*** Opening Data for review ***

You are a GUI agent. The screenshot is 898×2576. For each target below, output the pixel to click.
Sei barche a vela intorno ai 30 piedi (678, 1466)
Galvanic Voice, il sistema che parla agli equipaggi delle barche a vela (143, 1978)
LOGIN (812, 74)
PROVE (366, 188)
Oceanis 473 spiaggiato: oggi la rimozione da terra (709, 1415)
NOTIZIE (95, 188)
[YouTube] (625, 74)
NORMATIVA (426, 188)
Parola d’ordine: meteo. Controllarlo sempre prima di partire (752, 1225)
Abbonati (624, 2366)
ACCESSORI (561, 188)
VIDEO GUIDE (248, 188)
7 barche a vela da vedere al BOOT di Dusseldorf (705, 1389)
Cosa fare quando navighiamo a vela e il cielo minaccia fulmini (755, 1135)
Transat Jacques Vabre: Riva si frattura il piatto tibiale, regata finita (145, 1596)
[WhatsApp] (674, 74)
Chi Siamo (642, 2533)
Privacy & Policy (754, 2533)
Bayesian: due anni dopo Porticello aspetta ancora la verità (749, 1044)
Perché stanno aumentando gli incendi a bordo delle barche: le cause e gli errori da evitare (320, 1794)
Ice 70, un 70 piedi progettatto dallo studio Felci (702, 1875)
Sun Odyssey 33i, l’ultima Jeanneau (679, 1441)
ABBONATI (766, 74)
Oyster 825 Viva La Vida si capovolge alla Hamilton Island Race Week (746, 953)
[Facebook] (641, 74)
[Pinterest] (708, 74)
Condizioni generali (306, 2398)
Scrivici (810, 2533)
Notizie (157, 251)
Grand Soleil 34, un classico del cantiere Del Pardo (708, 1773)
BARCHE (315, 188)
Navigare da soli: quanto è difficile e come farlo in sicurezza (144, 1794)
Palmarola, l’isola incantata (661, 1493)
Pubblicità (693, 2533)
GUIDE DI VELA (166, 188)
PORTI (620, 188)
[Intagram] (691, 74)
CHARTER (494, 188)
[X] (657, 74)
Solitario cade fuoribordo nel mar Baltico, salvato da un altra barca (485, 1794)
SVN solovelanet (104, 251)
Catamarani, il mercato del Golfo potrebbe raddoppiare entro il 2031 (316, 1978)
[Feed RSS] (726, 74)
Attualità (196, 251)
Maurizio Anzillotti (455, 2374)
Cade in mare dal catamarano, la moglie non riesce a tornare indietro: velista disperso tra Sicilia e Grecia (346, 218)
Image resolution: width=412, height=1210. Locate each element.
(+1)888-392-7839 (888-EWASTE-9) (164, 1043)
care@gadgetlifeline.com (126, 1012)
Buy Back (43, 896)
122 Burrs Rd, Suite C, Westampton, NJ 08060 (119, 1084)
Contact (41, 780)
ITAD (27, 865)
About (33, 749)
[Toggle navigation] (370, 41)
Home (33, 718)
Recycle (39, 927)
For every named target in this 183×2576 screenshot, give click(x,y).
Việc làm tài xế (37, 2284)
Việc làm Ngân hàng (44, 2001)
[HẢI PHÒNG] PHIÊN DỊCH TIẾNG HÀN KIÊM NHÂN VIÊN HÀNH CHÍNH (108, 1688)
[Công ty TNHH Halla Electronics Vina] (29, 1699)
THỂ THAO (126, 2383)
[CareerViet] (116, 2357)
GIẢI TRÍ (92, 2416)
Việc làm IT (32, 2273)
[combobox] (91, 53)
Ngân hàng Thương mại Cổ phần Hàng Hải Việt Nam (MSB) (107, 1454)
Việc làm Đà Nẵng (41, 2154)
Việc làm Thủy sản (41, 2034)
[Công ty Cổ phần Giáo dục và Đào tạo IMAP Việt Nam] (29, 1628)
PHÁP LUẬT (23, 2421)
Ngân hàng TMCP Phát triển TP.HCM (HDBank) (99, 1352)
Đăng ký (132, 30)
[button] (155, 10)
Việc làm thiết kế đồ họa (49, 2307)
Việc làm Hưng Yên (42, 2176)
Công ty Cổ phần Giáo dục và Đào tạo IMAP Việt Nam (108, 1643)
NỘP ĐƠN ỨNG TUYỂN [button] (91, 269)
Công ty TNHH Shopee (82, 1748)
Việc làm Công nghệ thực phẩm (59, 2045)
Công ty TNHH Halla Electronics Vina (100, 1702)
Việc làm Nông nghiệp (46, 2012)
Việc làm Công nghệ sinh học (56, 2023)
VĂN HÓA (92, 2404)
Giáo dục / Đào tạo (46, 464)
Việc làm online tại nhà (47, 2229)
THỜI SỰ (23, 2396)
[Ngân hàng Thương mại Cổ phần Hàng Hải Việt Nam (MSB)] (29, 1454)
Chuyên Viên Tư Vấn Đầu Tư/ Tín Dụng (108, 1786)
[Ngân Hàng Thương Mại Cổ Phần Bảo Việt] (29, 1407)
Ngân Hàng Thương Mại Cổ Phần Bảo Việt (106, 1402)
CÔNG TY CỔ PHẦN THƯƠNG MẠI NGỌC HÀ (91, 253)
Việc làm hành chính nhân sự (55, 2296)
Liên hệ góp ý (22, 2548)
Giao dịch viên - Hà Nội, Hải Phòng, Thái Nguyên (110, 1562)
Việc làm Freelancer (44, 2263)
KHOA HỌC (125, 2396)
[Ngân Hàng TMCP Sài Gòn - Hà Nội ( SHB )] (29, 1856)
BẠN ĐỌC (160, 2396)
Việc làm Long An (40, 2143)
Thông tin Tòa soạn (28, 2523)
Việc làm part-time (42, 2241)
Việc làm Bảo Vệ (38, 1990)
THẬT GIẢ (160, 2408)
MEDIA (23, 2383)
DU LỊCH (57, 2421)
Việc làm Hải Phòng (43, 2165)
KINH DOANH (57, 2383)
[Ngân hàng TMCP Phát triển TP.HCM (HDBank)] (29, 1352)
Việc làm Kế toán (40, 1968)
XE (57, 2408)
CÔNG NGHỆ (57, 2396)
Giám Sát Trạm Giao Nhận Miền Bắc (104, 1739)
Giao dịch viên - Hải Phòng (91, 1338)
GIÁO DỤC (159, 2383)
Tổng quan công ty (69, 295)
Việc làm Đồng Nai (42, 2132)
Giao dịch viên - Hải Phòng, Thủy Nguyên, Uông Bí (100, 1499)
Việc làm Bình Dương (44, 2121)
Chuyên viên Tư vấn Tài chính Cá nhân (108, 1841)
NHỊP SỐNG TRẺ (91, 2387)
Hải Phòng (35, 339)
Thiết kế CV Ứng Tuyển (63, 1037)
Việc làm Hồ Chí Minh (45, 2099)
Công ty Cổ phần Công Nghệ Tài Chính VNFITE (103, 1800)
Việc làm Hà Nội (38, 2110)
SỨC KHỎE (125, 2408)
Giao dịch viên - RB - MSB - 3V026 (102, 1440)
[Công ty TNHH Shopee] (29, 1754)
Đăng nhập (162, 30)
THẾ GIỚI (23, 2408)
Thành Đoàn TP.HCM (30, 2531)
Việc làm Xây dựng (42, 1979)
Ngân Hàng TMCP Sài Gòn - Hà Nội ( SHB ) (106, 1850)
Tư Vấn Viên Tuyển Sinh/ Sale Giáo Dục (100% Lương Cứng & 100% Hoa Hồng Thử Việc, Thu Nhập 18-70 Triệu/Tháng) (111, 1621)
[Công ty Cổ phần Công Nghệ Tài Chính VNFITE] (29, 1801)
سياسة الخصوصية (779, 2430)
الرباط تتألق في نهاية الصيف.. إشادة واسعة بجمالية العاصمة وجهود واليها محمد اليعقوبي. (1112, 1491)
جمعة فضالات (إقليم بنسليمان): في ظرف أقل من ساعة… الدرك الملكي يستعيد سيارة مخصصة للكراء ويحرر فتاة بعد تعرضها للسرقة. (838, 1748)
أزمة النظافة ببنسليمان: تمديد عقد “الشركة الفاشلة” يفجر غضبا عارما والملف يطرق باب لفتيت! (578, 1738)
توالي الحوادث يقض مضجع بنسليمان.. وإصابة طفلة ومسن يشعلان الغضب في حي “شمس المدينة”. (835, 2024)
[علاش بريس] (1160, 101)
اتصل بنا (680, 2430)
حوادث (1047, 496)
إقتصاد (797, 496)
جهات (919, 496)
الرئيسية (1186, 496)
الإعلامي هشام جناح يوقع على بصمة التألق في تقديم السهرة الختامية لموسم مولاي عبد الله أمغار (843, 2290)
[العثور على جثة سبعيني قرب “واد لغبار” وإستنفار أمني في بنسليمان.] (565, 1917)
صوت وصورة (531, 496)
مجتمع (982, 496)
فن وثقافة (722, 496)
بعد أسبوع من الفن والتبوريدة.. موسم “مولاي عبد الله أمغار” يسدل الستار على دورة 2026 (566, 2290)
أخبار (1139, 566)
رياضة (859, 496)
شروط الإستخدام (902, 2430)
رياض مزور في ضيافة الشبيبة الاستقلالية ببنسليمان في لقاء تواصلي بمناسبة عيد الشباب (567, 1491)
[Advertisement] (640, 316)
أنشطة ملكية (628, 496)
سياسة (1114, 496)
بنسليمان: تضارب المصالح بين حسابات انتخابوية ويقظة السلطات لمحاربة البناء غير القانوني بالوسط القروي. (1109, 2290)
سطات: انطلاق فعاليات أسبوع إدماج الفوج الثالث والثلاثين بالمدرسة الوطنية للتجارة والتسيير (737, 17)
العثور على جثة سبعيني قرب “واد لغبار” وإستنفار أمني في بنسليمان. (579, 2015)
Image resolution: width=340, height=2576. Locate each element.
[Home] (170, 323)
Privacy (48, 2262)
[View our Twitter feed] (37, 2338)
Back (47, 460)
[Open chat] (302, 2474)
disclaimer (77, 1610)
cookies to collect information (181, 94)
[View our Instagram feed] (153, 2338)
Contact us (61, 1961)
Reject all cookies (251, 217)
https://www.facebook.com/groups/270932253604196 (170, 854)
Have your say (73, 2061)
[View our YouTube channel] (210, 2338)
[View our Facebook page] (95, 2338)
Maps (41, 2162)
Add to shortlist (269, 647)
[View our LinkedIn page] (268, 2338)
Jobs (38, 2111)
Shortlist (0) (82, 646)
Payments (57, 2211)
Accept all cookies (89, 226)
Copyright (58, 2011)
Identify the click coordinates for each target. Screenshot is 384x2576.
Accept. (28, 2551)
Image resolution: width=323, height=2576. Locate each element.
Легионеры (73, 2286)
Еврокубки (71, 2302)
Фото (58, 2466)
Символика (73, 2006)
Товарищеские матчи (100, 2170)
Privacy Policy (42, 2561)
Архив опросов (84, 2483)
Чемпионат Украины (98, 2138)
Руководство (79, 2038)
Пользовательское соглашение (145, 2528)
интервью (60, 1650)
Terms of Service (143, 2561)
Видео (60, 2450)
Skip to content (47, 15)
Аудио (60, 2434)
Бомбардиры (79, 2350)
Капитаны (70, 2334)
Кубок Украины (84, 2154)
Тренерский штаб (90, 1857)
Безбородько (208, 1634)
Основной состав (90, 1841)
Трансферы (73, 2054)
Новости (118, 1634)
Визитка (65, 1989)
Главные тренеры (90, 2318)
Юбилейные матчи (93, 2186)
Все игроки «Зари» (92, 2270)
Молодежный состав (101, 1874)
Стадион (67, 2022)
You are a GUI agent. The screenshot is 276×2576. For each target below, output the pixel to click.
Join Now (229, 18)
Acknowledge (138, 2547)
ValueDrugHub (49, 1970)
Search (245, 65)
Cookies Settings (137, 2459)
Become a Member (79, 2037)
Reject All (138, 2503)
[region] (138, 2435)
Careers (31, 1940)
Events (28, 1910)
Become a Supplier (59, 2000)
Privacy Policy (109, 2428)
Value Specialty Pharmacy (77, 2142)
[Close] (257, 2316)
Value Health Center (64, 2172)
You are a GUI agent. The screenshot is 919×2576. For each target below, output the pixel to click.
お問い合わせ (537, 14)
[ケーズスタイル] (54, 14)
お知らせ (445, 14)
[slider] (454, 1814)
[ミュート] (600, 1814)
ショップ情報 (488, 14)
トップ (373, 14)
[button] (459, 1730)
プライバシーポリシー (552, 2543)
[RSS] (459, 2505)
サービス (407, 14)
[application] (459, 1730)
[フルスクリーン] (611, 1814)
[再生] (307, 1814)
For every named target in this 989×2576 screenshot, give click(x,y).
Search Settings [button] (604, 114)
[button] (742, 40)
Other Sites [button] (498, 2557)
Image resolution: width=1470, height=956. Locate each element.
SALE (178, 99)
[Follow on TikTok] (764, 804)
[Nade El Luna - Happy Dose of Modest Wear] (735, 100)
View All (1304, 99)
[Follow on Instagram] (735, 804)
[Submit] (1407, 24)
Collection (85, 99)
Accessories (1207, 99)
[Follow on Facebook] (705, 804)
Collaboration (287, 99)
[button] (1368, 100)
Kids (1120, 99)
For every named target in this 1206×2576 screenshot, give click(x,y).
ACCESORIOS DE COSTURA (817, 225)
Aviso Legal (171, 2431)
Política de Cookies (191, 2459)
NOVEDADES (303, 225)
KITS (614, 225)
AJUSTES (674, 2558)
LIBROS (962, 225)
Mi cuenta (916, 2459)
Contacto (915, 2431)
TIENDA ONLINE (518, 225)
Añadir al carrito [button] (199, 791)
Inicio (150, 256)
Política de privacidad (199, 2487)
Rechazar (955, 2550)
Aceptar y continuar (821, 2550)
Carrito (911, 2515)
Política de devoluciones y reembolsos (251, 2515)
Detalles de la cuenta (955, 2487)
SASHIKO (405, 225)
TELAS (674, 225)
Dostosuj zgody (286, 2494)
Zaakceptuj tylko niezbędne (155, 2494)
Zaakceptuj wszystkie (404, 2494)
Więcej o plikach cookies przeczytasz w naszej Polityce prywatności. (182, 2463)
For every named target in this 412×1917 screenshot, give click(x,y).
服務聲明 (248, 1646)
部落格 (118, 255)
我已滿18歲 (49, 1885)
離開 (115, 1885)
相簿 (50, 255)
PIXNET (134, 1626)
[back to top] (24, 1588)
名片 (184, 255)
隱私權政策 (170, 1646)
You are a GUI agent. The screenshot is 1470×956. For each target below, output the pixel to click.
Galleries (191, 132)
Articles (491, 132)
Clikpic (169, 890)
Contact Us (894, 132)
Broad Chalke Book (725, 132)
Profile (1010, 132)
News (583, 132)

*** Closing Data for review ***

* Your assignment *
Using the entries above, give back exactly the line containing "LOGIN (812, 74)", the line containing "Oyster 825 Viva", and every line between them, and nothing else.

* Response area *
LOGIN (812, 74)
PROVE (366, 188)
Oceanis 473 spiaggiato: oggi la rimozione da terra (709, 1415)
NOTIZIE (95, 188)
[YouTube] (625, 74)
NORMATIVA (426, 188)
Parola d’ordine: meteo. Controllarlo sempre prima di partire (752, 1225)
Abbonati (624, 2366)
ACCESSORI (561, 188)
VIDEO GUIDE (248, 188)
7 barche a vela da vedere al BOOT di Dusseldorf (705, 1389)
Cosa fare quando navighiamo a vela e il cielo minaccia fulmini (755, 1135)
Transat Jacques Vabre: Riva si frattura il piatto tibiale, regata finita (145, 1596)
[WhatsApp] (674, 74)
Chi Siamo (642, 2533)
Privacy & Policy (754, 2533)
Bayesian: due anni dopo Porticello aspetta ancora la verità (749, 1044)
Perché stanno aumentando gli incendi a bordo delle barche: le cause e gli errori da evitare (320, 1794)
Ice 70, un 70 piedi progettatto dallo studio Felci (702, 1875)
Sun Odyssey 33i, l’ultima Jeanneau (679, 1441)
ABBONATI (766, 74)
Oyster 825 Viva La Vida si capovolge alla Hamilton Island Race Week (746, 953)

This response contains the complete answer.